REQUIRED ACTIONS
#1 In the piece about Jerry Newcombe and The Huffington Post, what was the former name of Truth in Action?
#2 Carry on the piece about Jerry Newcombe and The Huffington Post, starting right after its last sentence.
— BEGIN EXTRACTED TEXT —
Years ago I gave Arianna Huffington her start as a syndicated columnist, and recently, her website got my brother condemned by quoting him out of context. That is an amazing set of facts set side by side.

What shocked me about The Huffington Post and its treatment of my brother, Jerry, was its lack of professional standards. I knew it was an opinionated website, but I did not know that it would deliberately take statements out of context as a way to generate controversy.

Jerry Newcombe is an evangelical Christian minister with Truth in Action Ministries who has written or co-written 23 books, hosts a weekly radio show, writes a weekly column and appears regularly on television as part of Truth in Action (formerly Coral Ridge Ministries). Several weeks ago he wrote a column about hell, saying that, in his opinion, too many people don't fear it.

On the morning of the tragic shooting in Colorado, he retold the same basic column, saying that we had lost fear of hell as a society and that's part of the reason such evil things happen.

In the new column, he wrote, “Tens of millions of young people in this culture seem to have no fear of God. It's becoming too commonplace that some frustrated person will go on a killing spree of random people. If they kill themselves, they think it's all over. But that's like going from the frying pan into the fire. Where is the fear of God in our society? I don't think people would do those sorts of things if they truly understood the reality of Hell.”

After the column was posted, Jerry was then interviewed by a Christian radio network (AFA out of Mississippi) on the morning of the shooting.

Like many evangelicals, Jerry believes that unless you embrace Jesus Christ, you cannot go to heaven. Personally, I don't agree with him because I believe that only God decides on who goes where after we die. But our personal views are irrelevant, except insofar as The Huffington Post used words from Jerry taken out of context from that radio interview, as if he were talking specifically about the victims of the Colorado massacre.

He never made any comment, nor would he, about the state of those who were killed; he even noted this week how some of the victims showed “Christ-like behavior in shielding other victims.”

However, he did say of the alleged shooter: "The next time someone wants to take out their frustrations on others by killing innocent victims, they ought to consider the eternal consequences of their evil actions."

On the Monday after the shootings, The Huffington Post ran this headline: "Jerry Newcombe, Evangelical Leader, Says Only Christian Victims Of Colorado Shooting Going To Heaven."

Talk about twisting what someone said to suit your agenda.

The Huffington Post essentially connected dots that Jerry did not and would not connect.
— END EXTRACTED TEXT —
— BEGIN DATA SECTION —
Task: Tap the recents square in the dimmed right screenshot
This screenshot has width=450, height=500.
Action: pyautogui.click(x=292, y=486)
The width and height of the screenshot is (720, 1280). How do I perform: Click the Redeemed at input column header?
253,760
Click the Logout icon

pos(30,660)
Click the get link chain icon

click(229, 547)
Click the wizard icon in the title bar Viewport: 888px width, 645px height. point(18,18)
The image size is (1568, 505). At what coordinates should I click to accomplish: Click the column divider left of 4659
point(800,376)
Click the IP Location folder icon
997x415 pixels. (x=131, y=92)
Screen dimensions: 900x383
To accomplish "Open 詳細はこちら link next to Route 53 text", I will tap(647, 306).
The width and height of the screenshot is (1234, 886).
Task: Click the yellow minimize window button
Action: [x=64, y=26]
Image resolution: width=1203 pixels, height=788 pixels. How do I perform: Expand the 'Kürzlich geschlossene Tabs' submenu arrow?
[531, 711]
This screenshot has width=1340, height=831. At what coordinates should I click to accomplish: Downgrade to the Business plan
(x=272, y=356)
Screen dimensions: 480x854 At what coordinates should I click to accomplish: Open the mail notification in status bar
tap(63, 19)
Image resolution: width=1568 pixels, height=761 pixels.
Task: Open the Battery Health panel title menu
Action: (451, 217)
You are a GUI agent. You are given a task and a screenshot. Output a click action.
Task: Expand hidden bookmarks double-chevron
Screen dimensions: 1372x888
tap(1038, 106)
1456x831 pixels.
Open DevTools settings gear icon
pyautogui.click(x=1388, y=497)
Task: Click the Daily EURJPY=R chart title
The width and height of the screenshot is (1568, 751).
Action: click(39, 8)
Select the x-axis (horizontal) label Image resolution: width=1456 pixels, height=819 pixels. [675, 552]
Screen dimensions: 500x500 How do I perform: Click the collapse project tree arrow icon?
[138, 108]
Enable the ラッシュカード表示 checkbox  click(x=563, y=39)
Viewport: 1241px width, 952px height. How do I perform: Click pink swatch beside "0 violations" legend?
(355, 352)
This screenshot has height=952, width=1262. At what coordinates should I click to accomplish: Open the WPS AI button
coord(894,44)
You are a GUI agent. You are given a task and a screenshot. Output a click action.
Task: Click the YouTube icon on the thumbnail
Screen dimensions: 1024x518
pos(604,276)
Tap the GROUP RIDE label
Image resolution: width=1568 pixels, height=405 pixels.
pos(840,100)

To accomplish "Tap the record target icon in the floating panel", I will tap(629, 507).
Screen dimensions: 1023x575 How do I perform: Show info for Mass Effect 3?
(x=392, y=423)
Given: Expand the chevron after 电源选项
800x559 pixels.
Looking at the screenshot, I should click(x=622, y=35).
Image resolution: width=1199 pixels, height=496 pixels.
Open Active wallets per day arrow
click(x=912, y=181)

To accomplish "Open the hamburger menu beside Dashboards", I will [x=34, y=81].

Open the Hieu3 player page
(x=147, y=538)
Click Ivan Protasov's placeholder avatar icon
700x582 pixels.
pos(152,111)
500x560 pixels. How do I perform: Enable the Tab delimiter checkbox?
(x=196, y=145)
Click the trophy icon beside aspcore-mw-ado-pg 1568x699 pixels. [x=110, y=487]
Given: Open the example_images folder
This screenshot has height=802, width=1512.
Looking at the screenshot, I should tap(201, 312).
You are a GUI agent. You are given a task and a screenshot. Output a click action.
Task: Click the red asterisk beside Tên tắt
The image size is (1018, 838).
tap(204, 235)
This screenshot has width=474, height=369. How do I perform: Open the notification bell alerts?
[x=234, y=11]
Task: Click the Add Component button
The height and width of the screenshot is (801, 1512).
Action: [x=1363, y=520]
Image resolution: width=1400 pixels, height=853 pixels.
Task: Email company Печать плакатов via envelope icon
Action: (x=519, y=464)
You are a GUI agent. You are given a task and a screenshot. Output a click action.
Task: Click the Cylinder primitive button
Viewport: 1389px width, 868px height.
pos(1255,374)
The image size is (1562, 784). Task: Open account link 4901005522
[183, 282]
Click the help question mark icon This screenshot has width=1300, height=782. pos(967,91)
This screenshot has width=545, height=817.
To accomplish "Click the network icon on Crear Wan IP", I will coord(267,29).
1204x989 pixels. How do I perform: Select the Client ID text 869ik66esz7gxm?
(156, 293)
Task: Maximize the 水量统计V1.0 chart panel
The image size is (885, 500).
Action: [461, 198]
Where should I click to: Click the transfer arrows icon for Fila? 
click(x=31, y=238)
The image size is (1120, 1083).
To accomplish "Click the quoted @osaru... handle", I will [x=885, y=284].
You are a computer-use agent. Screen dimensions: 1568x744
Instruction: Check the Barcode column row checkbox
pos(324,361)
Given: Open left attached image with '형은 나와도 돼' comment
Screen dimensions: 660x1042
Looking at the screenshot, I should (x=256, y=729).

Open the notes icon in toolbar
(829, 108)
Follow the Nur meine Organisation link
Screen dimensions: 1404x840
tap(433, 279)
— END DATA SECTION —
ANSWERS TO THE EXERCISE
#1 Coral Ridge Ministries

#2
He said to me in an email: “I never said, never would say, anything about those people who died in the shooting because I knew (and know) nothing about them and their spiritual status. God is the Judge, so for The Huffington Post to say that some of them went to hell is not true. They put words in my mouth — painful words that I would never say.”

But it gets worse. Because Jerry immediately contacted The Huffington Post and complained that he never discussed the victims of the shooting, they refused to take the column down or run a correction. 

Why let the facts get in the way of a good story? More than 7,000 readers made comments, mostly condemning Jerry, kicking The Huffington Posts' straw man over and over.

As Jerry said, "I too would have kicked the person who wrote what they claim I wrote about the victims!"

Many experienced journalists have warned that, with the decline of newspapers, there are fewer safeguards to make sure that the public is presented accurate information.

The Huffington Post, in this instance, violated every principle of basic journalism by claiming that Jerry was talking about the victims of the Colorado shooting, when he was not, and by refusing to correct the error after it was pointed out to them. 

There are many great news and commentary websites that take pride in their accuracy, and incidents like this threaten to damage them all.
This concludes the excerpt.